Electric vehicles are considered a central component of future mobility. One obstacle is “range anxiety” – the worry that the battery will not reach the target. But this concern is often unfounded. A team of WiSo-Researchers from the Institute of Energy Economics (EWI) at the University of Cologne has used a smartphone app to survey and investigate driving and charging preferences for nearly 5,000 trips. The result: the trips investigated rarely exceed the range of typical electric vehicles. The more than 600 participants also wanted to be able to recharge at their workplace.
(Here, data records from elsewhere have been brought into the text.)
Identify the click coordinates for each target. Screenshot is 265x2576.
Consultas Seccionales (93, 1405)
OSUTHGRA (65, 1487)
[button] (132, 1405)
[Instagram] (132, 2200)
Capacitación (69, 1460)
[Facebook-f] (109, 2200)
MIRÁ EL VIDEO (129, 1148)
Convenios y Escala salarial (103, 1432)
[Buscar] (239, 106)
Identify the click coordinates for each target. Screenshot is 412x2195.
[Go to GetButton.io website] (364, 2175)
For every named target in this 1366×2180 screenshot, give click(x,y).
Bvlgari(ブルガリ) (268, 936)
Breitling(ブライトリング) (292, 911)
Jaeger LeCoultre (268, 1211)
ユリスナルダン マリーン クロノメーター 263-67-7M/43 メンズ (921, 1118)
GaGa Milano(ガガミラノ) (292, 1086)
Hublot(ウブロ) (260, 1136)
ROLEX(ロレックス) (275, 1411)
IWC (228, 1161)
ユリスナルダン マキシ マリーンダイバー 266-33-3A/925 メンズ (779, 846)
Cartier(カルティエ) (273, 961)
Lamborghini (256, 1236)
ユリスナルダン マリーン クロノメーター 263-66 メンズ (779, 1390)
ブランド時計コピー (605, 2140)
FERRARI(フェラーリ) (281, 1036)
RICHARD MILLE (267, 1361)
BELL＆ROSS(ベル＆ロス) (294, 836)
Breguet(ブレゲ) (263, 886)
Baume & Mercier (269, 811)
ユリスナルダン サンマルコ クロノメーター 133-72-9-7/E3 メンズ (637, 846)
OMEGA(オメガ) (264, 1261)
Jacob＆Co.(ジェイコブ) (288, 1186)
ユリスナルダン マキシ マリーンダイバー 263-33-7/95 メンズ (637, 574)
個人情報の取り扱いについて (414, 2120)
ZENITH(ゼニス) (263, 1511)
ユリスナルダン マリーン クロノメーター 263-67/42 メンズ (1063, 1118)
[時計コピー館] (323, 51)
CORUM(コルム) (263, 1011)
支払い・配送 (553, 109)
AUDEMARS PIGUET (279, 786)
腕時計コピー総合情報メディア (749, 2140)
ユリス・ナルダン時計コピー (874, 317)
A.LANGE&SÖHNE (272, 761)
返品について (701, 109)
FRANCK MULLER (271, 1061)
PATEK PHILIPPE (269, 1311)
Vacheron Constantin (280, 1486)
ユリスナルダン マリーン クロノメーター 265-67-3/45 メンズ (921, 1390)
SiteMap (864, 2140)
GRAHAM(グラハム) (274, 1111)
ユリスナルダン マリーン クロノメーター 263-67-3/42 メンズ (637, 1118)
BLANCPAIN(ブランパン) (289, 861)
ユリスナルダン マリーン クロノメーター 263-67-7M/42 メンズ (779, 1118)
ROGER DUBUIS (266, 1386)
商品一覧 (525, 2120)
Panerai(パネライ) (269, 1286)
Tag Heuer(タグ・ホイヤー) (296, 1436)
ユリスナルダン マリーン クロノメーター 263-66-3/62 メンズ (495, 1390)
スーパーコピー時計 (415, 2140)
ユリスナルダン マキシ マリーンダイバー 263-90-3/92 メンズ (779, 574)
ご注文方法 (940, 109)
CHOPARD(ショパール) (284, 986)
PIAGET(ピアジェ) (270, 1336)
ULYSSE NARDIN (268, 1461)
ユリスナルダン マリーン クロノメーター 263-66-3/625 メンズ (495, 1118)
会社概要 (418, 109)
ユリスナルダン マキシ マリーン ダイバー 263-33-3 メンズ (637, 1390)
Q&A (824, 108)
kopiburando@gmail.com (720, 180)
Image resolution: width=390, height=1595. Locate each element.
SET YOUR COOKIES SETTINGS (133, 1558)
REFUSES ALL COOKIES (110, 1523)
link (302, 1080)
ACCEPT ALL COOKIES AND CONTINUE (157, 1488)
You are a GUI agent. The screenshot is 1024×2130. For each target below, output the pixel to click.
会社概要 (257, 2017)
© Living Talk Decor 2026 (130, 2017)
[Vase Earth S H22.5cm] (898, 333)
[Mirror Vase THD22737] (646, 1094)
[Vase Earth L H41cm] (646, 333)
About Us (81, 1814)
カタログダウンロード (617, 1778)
Besides EWI, the project involved the IT company green|connector as well as Dortmunder Energie- und Wasserversorgung (DEW21), and the municipal utilities of Karlsruhe and Lübeck. A purpose-built smartphone app was rolled out in the utilities’ catchment areas. Using the app, users were able to record their routes over the course of a year, with a resolution exact to meter and minute. The app also made it possible to compare users’ driving patterns with currently available electric vehicle models. This enabled users to assess whether an EV would be compatible with their mobility needs and preferences. The anonymized high-resolution data provided the project partners with a revealing glimpse into future system effects of EV charging, as well as potential business models.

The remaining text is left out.